_PROBLEM TO WORK ON_
Please rewrite the entries starting with the line containing "coordinates (159, 49)." and going on through the line containing "coordinates (1179, 141).", changing "View site information" to "Show site information" and leaving everything else as it is.

_EXTRACTED MATERIAL_
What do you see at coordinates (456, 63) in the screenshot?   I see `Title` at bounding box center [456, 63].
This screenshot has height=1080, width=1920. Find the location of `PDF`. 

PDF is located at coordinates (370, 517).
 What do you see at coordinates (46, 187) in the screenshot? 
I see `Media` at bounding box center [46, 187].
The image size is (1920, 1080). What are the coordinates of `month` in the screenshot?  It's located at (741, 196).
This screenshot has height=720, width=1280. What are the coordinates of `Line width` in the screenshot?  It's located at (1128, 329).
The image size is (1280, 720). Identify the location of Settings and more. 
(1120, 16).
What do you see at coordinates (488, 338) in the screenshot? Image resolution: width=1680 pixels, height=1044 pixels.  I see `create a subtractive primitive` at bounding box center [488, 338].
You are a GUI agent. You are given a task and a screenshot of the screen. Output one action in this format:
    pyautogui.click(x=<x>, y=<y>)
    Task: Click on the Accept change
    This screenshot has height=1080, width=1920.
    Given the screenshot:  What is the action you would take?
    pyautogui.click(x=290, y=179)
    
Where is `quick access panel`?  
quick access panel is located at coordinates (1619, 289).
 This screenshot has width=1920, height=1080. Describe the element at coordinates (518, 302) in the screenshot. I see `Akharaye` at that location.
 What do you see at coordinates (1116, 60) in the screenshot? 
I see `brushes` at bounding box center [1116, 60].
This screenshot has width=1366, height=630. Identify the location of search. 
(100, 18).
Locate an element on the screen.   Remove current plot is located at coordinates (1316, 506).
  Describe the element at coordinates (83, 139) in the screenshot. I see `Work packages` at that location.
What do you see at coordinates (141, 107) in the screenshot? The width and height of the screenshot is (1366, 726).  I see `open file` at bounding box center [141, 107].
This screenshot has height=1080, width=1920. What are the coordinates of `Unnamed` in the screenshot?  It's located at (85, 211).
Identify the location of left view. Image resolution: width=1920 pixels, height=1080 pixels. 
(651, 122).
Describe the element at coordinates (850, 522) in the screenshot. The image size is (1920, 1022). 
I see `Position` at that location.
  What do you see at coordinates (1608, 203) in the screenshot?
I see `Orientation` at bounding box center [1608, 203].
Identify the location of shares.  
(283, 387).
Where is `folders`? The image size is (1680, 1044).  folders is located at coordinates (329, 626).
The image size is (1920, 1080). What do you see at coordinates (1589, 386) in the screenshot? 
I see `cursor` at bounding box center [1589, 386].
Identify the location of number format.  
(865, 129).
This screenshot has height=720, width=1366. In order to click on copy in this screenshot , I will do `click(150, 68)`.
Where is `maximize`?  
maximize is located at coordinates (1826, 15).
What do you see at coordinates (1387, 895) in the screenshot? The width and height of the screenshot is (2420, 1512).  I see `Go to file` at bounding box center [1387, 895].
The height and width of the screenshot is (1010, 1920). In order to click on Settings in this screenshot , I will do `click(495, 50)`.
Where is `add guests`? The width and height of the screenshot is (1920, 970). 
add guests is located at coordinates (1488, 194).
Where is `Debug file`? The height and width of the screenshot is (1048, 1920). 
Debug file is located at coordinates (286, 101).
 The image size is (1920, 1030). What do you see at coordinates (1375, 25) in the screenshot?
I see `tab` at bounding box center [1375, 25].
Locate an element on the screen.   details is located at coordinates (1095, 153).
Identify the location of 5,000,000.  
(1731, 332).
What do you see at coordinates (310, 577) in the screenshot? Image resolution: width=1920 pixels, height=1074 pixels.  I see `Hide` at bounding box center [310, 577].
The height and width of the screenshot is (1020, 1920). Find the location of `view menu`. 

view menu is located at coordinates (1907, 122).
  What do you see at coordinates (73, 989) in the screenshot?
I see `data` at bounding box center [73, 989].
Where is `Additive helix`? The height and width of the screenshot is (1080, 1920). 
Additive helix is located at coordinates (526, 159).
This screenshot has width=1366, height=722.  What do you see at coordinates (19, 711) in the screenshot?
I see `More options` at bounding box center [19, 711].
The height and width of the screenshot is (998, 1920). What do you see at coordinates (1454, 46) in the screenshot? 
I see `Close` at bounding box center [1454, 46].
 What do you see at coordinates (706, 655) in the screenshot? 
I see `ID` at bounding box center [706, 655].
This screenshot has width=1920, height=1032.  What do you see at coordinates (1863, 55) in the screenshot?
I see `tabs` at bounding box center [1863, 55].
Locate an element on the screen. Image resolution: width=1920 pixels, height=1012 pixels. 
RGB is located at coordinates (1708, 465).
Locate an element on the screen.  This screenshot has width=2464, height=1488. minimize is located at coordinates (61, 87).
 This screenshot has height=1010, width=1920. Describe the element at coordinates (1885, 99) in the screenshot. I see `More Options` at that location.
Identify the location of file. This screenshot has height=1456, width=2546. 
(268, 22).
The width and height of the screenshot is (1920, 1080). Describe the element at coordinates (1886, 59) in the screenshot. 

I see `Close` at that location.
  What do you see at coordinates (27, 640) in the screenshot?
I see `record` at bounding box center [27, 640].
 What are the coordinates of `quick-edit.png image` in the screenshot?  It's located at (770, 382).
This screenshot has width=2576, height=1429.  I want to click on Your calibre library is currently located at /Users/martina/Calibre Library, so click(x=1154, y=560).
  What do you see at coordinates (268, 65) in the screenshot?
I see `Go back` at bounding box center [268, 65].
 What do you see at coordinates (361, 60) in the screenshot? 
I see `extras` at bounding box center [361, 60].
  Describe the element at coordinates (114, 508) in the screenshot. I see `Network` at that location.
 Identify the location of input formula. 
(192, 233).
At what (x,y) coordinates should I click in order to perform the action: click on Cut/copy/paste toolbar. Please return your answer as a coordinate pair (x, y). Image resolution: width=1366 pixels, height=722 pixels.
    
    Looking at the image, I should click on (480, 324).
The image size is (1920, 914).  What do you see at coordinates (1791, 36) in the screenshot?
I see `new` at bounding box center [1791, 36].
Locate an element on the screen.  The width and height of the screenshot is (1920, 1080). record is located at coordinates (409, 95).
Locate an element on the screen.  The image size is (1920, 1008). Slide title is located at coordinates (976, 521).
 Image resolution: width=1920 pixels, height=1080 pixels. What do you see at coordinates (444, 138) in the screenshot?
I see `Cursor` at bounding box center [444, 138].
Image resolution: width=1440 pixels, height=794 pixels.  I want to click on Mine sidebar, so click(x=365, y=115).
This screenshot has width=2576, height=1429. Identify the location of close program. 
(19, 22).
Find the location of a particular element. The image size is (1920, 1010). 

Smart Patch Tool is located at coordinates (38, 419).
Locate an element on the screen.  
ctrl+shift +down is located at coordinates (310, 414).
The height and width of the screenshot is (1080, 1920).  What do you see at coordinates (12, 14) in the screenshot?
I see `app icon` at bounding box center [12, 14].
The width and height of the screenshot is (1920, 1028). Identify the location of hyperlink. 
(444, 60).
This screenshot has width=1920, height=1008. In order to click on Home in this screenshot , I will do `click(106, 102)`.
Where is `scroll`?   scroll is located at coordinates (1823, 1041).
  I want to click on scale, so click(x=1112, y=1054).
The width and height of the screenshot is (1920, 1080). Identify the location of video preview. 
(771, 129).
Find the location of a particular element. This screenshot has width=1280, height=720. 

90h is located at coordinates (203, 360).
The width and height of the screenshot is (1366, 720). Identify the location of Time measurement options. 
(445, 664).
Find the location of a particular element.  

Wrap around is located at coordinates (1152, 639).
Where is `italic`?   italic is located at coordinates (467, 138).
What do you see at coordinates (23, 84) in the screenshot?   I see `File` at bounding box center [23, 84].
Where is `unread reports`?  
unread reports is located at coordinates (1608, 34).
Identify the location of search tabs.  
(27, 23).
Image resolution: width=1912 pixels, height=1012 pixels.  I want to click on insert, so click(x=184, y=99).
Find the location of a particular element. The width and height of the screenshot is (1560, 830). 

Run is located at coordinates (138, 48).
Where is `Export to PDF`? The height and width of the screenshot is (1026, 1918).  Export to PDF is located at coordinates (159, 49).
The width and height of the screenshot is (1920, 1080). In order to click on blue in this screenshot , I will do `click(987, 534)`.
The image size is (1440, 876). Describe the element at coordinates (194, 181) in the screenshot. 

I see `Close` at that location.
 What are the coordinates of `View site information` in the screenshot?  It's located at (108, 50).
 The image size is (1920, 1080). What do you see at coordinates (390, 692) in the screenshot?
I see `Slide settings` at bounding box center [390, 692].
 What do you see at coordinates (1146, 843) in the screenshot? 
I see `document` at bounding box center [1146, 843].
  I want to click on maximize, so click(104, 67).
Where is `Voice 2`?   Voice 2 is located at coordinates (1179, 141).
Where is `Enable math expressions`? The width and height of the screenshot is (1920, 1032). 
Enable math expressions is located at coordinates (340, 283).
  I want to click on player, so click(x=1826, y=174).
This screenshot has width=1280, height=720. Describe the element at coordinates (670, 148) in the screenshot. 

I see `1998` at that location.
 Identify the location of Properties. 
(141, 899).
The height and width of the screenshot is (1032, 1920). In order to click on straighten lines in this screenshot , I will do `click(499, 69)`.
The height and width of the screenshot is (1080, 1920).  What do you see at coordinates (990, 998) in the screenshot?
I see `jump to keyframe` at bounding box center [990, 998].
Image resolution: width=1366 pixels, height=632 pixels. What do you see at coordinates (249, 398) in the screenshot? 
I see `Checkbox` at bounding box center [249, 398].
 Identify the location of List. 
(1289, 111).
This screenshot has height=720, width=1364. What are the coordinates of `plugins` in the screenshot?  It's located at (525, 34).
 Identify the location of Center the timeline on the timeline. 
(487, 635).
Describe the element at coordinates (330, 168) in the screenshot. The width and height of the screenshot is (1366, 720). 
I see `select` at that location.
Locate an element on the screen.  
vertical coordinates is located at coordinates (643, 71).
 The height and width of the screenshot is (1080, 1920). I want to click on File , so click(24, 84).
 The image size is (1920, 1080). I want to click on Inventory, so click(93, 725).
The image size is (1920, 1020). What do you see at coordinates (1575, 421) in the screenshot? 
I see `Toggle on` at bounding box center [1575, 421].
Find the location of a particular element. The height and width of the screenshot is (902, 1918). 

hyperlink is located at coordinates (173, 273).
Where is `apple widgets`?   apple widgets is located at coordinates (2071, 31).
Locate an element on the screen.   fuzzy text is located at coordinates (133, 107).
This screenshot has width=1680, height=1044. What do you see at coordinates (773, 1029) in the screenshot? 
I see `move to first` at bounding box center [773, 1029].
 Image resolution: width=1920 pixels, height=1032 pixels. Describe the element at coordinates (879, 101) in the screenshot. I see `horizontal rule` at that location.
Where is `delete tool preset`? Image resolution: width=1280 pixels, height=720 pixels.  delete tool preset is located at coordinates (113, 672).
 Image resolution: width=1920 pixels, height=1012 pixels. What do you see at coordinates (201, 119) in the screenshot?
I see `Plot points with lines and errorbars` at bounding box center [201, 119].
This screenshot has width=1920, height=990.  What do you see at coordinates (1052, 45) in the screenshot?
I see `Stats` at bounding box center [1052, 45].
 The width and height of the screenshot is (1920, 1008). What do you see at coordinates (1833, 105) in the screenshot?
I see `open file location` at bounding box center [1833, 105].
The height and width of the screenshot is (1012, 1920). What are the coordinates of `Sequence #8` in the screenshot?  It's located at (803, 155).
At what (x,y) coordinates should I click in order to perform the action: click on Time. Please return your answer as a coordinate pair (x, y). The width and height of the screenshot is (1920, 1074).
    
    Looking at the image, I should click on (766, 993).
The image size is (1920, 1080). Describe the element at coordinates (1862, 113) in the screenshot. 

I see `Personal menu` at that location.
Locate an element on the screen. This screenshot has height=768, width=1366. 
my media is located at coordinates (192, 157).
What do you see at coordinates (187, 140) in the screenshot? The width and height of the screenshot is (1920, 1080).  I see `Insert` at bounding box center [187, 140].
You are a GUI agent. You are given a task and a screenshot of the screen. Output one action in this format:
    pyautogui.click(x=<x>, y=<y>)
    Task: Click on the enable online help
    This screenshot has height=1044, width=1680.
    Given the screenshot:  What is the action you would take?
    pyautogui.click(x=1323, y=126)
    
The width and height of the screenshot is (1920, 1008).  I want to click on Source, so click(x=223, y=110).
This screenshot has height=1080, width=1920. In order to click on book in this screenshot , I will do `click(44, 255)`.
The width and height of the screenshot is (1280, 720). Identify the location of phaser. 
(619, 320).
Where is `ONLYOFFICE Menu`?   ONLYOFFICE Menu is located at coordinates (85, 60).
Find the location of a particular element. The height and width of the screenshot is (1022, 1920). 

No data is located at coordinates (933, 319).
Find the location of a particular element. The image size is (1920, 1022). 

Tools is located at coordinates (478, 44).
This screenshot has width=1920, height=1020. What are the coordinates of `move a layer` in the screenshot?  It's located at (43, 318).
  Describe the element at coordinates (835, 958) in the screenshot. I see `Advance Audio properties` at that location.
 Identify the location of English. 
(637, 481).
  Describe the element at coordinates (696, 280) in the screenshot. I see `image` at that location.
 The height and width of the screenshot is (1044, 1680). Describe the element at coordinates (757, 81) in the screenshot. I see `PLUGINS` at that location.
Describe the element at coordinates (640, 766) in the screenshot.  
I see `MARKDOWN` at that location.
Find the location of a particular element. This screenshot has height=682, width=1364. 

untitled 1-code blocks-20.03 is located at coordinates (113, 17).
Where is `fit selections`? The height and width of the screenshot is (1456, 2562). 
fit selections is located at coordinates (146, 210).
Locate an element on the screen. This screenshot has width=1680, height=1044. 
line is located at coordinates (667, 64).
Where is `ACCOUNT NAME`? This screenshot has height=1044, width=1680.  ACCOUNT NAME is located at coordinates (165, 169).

_FULL OUTPUT_
Where is `Export to PDF`? The height and width of the screenshot is (1026, 1918).  Export to PDF is located at coordinates (159, 49).
The width and height of the screenshot is (1920, 1080). In order to click on blue in this screenshot , I will do `click(987, 534)`.
The image size is (1440, 876). Describe the element at coordinates (194, 181) in the screenshot. 

I see `Close` at that location.
 What are the coordinates of `Show site information` in the screenshot?  It's located at (108, 50).
 The image size is (1920, 1080). What do you see at coordinates (390, 692) in the screenshot?
I see `Slide settings` at bounding box center [390, 692].
 What do you see at coordinates (1146, 843) in the screenshot? 
I see `document` at bounding box center [1146, 843].
  I want to click on maximize, so click(104, 67).
Where is `Voice 2`?   Voice 2 is located at coordinates (1179, 141).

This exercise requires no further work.